Recent research on the nature of the interactions between the nucleus accumbens (NAc) and the OFC in value-based decision making may suggest different specific roles of the OFC in the performance seen here. The NAc is widely known to be critical for reward-motivated behavior in a variety of paradigms (Salamone et al., 2007). Given the functional connectivity of the NAc with the basal forebrain and the medial prefrontal cortex, both critical components of the attentional machinery needed for our task, the NAc is particularly well situated to mediate the recruitment of attention via reward-associated cues (Hasselmo and Sarter, 2011). It also receives direct projections from the OFC, and recent work has clarified the nature of the interactions between NAc and OFC in value-based decision making. For example, Stott and Redish (2014) recorded concurrently from NAc and OFC during a spatial delay-discounting task that involved a trade-off between reward delay and magnitude. Importantly, they were able to isolate neural activity that occurred during deliberation, before the choice occurred, from activity which occurred after the choice was made. They found that activity in NAc signaled aspects of the reward before the choice was made (see also van der Meer and Redish, 2009), whereas activity in both NAc and OFC maintained representations of reward during the execution of the chosen response. Based on these results, they suggested that NAc is more directly involved in the planning of action during behavioral choice, while both NAc and OFC process information related to the decision, execution, and receipt of an outcome once the decision is made. Inactivation of OFC in our experiment could alter all of the later steps following the decision point and contribute to the inability to use information about reward to guide response selection.

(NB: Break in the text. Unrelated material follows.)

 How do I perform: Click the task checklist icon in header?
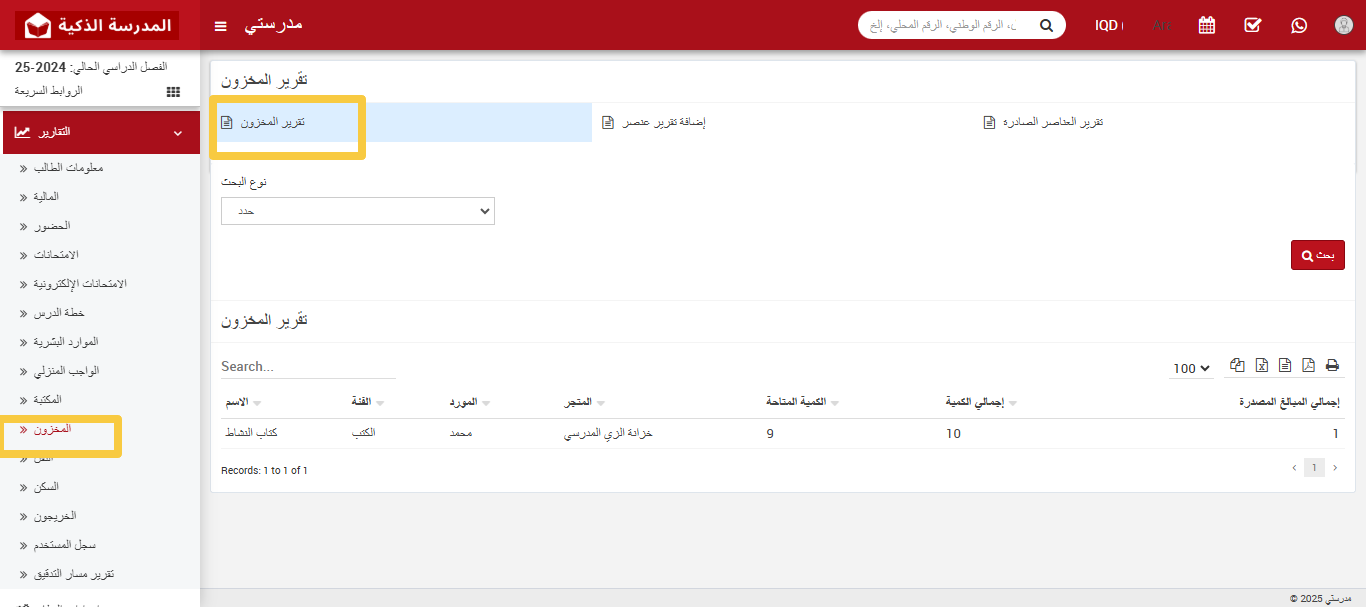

Thus, is seems likely that the OFC is integrating information about both the cued correct choice location gained from employment of attentional processes (possibly facilitated by the NAc) and the signaled-reward probability to facilitate the accurate use of the information for response selection and execution of the selected response. An impairment in the capacity to maintain a representation of the integrated information would lead to less differential responding on high and low reward-probability trials.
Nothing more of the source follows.